What happens if your tour firm goes under while you are away, asks Mark MacKenzie

Holidaymakers who risk being left high and dry and far from home are being urged to check they are adequately covered against their tour operator going under.The advice from the Civil Aviation Authority (CAA) follows the collapse of a Cheshire-based company, HCCT Holidays, which left up to 1,000 Britons stranded on the island of Tenerife.

Fortunately, the company was a member of the Air Travel Organisers Licensing scheme (Atol). This meant the CAA was able to organise repatriation for those marooned and refunds for those holding future bookings. But had those holidaymakers booked their travel independently, it would have been a different matter.

Coming in the month that is traditionally a boom time for summer bookings, the CAA's warning is a timely reminder of the damage insolvency could do to a much-anticipated break. "On any package where there is a flight involved travellers have financial protection under the Atol scheme," explains David Clover of the CAA's consumer protection unit.

"While this does include all holidays bought through traditional operators, if you're borrowing a villa from a bloke down the road, flying on a budget carrier and hiring a car yourself, you won't be covered." The CAA estimates that more than 18 million people will piece together their own holidays this summer.

But should only one element of your holiday collapse you might expect to dial your travel insurer's emergency number.

Think again, says Malcolm Tarling of the Association of British Insurers. "Most travel insurance policies will not cover the failure of an operator or service provider, such as a car hire company," he says.

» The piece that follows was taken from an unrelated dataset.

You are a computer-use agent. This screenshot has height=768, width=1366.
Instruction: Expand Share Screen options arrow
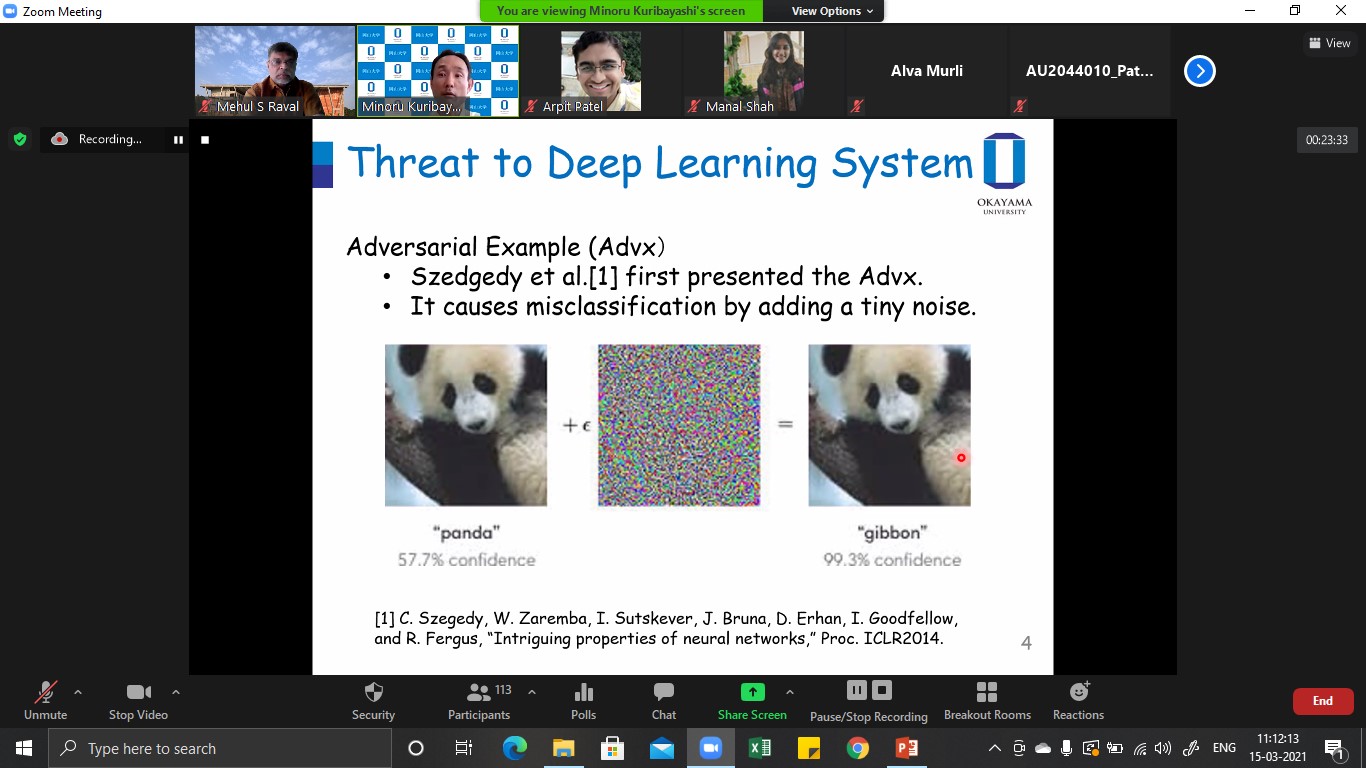click(790, 691)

"The policy will have very specific wording regarding exclusions to your contract and this will almost certainly be one of them." Part of the problem, says Mr Tarling, is that while many consumers pay careful attention to the levels of medical and luggage cover when insuring an independent holiday, the relatively unglamorous nature of insolvency means it can often pass them by.

So what can you do? "A good insurance broker can direct you to those policies that will cover you but obviously that will be reflected in a higher premium," says Mr Tarling. "Insurers are always looking for ways to improve products and if the insolvency of an operator is well publicised, they will try to make something available."

The same applies to the increasing number of travel insurance policies taken out on an annual basis. As "general insurance" products, their regulation falls within the remit of the Financial Services Authority (FSA). "It's fair to say they aren't the norm," says an FSA spokesman, "but annual policies covering insolvency are available."

It's a view shared by David Clover. "The reality is that products offering insolvency cover are few and far between," he says. If you do want to book a break on an accommodation-only basis, however, you don't have to give up your rights.

"Under the Consumer Credit Act (2006), credit card companies have joint liability with the service provider - if the service isn't forthcoming for any reason, and that company has no money available for a refund, the consumer can then turn to their card provider."

Buyer beware, however; if you choose to pay with a debit card, no such protection exists.

"An alternative is to look for providers bonded by independent organisations," says David Clover. "The Association of Independent Tour Operators (Aito), for example, has its members bonded on the basis of what they provide. If it's accommodation only, some financial cover will be available. All these organisations display badges. If you don't see them when booking your break, you need to think where your protection is coming from."